La cultura priísta nos ha dotado de héroes valerosos, soberbios y entregados a la nación. Los villanos de la historia mexicana son cobardes, conflictuados, egoístas, lejanos de la gente y con el objetivo de beneficiarse de forma individual. Unidimensionales, héroes y villanos logran el objetivo final de una Historia oficialista: legitimar al poder.

 

Conforme la Historia avanza, los próceres se vuelven medianamente complejos pero en el límite de lo provechoso al poder. De hecho, poco ayuda la prensa mexicana que, en la disyuntiva del control o el aplastamiento, ayudaba a la legitimación.

 

Cada uno de los presidentes de México era un ícono, ejemplo a seguir para generaciones futuras.

 

Hasta que llegó el 68.

 

Poco afortunado con las cámaras, con nulidad de carisma e imán hacia las cámaras de cine y televisión -el nuevo rector de la comunicación pública-, Díaz Ordaz no pudo ocultar no la matanza, sino la impericia comunicacional que otros, con mera prensa, lograron.

 

De ahí, todo fue cuesta abajo.

 

Salinas quiso replantear el modelo.

 

Desde un inicio -y ante los alegatos de fraude y falta de legitimidad que surgían de la oposición emanada del PRI e incluso desde dentro del PRI- el Presidente Salinas construyó una alianza con medios electrónicos e impresos. Acercó a columnistas y a cronistas que relataran cada uno de sus movimientos y acciones. Filtró a la incipiente prensa del corazón -entonces basada en revistas muy cercanas a Televisa- datos que acercaran al poder al esfuerzo de la población, como las horas que trabajaba y hasta el tipo de reloj sencillo que portaba.

 

Ese tipo de comunicación fue exclusivo de Salinas. No obstante, había dos miembros del círculo íntimo que se movían bajo otras fichas: Manuel Camacho y Luis Donaldo Colosio.

 

Camacho, pieza salinista primero en el gabinete de Miguel de la Madrid y luego en el PRI, debía ser mediático, conciliador, erudito en el arte político y sutil en el trato ciudadano por una razón política específica: la recuperación del Distrito Federal. Tras el arrase del FDN en la capital, el PRI debía hacer todo por rescatar terreno. Lo logró con acciones mediáticas que lo hicieron crecer…tal vez, de más.

 

Colosio tenía otros cometidos.

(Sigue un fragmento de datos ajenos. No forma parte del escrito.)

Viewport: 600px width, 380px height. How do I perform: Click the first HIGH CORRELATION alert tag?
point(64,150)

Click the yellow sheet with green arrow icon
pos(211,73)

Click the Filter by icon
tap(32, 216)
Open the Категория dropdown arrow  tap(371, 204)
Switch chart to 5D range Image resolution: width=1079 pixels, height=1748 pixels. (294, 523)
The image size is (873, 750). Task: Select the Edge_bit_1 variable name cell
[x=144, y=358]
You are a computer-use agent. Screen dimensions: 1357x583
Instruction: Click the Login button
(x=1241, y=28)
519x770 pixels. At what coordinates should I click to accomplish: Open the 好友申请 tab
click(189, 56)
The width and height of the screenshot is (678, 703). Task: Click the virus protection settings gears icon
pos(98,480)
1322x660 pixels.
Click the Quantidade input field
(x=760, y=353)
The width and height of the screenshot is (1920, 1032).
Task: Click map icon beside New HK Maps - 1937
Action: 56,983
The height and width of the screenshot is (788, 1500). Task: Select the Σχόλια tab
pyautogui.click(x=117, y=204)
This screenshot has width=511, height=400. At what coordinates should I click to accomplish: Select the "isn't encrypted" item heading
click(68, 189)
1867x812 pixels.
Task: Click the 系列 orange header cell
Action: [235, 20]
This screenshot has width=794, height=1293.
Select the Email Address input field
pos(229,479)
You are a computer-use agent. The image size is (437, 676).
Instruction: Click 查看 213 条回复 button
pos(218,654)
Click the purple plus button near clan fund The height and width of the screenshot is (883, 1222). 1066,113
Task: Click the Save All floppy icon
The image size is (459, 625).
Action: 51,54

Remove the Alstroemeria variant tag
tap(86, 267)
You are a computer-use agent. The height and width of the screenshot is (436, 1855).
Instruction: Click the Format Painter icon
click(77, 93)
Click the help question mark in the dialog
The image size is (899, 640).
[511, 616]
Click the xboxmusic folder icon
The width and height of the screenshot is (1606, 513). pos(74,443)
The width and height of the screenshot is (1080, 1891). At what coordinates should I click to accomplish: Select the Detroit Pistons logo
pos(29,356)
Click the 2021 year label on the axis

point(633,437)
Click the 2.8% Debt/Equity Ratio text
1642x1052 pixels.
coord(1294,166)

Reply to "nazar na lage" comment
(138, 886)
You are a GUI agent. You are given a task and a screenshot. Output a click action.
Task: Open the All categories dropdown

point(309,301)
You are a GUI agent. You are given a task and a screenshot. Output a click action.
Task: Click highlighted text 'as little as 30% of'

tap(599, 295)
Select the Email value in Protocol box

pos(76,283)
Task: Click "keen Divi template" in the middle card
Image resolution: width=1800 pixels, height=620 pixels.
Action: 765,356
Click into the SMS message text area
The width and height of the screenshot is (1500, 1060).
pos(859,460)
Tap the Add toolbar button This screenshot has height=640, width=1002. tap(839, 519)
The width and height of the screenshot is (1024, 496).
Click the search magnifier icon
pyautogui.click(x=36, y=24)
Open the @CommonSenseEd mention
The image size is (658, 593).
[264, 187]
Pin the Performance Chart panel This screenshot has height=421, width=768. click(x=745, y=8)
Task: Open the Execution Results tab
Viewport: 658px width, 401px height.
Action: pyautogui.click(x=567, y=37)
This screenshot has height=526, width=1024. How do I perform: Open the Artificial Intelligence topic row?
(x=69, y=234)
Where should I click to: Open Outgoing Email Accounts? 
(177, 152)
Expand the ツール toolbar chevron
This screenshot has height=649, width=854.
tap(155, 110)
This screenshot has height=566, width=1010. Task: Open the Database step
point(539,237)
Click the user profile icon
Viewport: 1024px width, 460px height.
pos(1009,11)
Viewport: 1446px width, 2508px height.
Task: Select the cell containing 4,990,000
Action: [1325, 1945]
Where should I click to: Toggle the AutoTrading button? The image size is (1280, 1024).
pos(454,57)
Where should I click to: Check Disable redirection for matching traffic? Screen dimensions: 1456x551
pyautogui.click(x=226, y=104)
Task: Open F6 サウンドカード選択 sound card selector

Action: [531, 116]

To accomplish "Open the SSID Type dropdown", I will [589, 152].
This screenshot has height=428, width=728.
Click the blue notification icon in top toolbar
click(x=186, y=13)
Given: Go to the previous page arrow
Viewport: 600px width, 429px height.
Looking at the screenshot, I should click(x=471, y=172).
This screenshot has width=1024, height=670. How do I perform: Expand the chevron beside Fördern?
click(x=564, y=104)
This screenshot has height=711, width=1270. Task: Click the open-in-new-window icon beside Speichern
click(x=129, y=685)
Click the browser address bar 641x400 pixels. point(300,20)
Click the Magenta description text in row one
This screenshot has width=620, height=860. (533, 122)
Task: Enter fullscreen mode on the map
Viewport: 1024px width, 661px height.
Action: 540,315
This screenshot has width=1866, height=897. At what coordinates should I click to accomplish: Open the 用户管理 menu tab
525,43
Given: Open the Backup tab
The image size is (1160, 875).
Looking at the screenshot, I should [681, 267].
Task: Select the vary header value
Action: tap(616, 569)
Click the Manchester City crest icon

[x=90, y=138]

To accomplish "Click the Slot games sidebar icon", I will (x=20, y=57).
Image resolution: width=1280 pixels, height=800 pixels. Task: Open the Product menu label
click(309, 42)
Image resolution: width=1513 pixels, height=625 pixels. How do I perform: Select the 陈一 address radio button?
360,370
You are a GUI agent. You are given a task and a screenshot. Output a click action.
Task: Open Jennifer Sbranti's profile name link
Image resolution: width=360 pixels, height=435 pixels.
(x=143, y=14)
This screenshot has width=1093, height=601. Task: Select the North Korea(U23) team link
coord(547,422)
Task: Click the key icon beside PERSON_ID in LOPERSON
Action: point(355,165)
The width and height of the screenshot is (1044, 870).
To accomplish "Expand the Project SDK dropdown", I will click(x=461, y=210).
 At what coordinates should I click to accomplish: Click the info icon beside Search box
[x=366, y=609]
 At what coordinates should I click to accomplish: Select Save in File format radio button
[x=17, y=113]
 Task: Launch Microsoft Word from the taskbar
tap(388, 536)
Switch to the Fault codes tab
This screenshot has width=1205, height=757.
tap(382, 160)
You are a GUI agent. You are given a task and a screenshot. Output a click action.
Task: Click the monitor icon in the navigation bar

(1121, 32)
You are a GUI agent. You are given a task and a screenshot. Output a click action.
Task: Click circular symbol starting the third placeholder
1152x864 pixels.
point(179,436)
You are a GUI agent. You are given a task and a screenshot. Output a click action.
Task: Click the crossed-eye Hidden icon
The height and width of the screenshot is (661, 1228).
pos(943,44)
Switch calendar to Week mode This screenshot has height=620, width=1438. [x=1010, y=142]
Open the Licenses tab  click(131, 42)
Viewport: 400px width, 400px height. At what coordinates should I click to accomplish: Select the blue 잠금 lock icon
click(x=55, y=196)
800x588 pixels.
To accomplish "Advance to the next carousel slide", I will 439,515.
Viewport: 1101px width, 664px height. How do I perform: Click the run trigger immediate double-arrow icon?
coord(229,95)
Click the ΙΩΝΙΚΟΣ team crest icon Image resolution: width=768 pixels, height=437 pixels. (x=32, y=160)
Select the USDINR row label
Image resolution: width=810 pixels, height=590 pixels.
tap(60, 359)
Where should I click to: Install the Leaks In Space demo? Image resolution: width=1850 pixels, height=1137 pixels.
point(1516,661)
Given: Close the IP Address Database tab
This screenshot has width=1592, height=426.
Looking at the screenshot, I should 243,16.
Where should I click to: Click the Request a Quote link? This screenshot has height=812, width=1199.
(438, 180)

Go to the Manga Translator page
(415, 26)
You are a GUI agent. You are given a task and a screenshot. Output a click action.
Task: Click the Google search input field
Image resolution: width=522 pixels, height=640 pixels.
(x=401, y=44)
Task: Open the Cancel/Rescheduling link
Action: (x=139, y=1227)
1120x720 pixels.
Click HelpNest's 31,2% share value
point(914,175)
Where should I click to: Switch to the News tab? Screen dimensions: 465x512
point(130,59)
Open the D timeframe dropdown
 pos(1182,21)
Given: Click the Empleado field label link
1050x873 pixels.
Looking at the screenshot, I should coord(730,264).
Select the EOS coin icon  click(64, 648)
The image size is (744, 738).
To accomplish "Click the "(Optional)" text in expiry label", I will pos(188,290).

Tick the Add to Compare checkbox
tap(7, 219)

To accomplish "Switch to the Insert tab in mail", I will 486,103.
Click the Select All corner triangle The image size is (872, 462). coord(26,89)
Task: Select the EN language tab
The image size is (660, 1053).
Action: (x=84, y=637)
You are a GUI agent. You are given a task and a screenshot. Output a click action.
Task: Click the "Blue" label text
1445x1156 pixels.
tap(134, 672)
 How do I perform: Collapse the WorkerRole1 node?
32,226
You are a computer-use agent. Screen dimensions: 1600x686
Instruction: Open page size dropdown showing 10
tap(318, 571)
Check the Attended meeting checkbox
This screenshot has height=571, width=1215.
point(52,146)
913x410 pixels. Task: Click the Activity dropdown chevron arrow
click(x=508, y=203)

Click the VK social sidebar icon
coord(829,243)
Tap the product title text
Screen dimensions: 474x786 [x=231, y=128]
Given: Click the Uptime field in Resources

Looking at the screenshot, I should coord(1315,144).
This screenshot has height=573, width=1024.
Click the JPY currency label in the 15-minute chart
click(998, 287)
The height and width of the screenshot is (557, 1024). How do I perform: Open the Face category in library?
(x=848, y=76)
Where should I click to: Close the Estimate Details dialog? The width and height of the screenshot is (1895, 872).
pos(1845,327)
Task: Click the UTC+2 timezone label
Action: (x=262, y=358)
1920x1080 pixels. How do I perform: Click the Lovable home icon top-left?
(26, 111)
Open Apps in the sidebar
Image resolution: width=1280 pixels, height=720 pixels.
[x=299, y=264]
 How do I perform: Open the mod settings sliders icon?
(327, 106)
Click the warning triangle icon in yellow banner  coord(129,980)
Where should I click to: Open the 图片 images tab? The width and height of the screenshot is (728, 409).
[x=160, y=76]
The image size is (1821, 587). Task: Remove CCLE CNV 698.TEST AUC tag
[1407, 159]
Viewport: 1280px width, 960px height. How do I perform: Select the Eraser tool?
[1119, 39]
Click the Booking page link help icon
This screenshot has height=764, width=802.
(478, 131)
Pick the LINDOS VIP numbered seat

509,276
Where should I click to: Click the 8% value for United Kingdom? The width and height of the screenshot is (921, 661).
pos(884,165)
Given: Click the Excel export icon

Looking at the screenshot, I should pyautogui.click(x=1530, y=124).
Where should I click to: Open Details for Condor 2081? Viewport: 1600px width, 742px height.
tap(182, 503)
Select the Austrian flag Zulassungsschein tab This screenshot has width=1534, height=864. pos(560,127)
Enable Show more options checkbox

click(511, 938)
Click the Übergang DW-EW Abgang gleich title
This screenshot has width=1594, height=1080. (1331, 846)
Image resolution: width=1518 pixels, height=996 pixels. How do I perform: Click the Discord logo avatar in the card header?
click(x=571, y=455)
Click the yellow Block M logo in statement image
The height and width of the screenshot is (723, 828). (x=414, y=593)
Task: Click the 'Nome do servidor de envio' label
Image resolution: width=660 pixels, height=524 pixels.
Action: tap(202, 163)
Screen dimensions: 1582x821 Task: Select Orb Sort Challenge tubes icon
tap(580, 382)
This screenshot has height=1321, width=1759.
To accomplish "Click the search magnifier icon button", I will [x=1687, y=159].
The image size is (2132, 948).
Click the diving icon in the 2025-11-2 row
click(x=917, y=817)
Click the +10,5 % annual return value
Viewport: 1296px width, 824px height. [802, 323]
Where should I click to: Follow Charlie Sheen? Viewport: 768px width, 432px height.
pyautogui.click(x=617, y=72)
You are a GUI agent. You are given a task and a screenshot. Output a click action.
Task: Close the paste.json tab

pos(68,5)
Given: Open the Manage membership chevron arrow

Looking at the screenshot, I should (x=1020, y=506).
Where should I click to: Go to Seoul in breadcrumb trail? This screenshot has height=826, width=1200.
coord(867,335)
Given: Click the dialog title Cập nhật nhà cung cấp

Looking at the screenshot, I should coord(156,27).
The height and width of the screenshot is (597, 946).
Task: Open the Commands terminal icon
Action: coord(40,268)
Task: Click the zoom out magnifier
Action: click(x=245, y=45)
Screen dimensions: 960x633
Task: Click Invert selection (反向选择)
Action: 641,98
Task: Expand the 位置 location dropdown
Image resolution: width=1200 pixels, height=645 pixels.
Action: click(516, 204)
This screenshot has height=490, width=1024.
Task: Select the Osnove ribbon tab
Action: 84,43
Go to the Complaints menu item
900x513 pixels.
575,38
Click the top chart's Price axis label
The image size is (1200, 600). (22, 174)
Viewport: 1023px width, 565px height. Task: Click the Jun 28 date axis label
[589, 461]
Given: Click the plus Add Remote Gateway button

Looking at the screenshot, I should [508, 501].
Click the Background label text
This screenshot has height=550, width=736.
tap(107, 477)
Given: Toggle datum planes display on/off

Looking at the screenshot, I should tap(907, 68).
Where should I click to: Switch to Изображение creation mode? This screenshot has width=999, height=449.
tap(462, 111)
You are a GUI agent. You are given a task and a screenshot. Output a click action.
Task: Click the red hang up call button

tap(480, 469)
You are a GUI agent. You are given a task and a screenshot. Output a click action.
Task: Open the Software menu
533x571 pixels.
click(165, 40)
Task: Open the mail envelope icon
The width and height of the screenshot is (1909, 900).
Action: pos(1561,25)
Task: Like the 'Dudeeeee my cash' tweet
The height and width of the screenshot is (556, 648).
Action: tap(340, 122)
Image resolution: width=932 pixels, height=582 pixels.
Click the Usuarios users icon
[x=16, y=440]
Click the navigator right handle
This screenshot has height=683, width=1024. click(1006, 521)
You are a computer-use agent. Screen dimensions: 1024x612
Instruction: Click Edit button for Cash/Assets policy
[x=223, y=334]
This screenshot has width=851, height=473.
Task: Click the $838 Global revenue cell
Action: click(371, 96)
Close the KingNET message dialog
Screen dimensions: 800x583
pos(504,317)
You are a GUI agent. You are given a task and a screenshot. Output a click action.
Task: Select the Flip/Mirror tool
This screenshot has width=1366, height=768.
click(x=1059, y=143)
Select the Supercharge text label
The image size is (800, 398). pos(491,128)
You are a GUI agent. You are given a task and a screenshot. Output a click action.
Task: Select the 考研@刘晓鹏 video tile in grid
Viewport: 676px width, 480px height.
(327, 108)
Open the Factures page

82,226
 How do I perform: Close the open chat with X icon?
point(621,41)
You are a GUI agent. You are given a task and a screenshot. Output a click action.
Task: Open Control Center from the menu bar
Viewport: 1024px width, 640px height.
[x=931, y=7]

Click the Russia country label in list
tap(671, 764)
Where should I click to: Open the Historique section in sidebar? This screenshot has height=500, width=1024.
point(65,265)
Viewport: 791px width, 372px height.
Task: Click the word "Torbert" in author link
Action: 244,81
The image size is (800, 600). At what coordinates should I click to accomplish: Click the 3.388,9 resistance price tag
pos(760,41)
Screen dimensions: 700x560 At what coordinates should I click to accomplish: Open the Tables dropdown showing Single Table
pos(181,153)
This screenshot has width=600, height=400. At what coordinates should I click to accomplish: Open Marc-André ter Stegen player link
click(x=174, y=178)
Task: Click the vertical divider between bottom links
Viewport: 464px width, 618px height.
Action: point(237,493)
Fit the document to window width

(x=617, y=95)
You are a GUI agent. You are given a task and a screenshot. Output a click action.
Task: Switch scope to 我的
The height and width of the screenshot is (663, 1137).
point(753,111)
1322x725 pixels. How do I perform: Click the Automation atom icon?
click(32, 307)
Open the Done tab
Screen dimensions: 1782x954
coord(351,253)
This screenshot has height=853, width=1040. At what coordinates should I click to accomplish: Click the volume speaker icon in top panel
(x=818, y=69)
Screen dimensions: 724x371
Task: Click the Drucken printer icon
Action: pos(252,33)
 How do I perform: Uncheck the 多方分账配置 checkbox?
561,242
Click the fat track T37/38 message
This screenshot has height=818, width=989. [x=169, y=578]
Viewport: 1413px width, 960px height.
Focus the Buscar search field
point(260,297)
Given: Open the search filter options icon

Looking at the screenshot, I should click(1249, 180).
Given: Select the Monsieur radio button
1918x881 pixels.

Ante la desigualdad del país, el sonorense debía crear dos condiciones: la apariencia de un PRI democrático -difícil ante la génesis del partido que es una agencia de colocación entre grupos más que una plataforma- y la creación de comités que rindieran cuentas a Salinas y no a los viejos cacicazgos que, ahora, veían al naciente PRD como opción ante la debacle de presión hacia dentro del PRI.

 

Colosio logró llamar la atención de la prensa. Su estilo era una rara mezcla entre la disciplina y el enorme carisma. De hecho, su enorme disciplina lograba ser malinterpretada: disciplina a Salinas más que al plan.

 

El discurso del 6 de marzo rompió dicha percepción. Después, el caos y el asesinato.

 

Desde entonces, la Historia oficial ha construido la imagen de un Colosio conflictuado con Salinas, dolido por su falta de apoyo, casi como si el mítico discurso fuera una revancha y no una convicción.

 

Un héroe mártir. Lo que le faltaba al nuevo PRI.

 

En el cálculo casi perfecto de esta narrativa hay otro elemento: su esposa ha muerto también, sus colaboradores -en la gran mayoría- han sido excluidos. La historia cuaja de forma perfecta.

 

No obstante, hay algunos que no estarían muy de acuerdo en esta versión de Colosio, que no compartirían la visión que, año con año, hicieron crecer desde el poder. Visión que no fue acompañada de una real investigación del caso.

 

Ojalá y este aniversario del asesinato sirva para recordar lo principal: Colosio fue esposo, padre, político y servidor público. Murió a la mitad de un conflicto donde las reglas de traspaso del poder estaban caducas y el presidencialismo mostraba su desgaste y malfuncionamiento.

 

Lo que hay que recordar no es al héroe mártir fabricado desde el poder, sino los preceptos que, ahora más que nunca, se olvidan en el movimiento.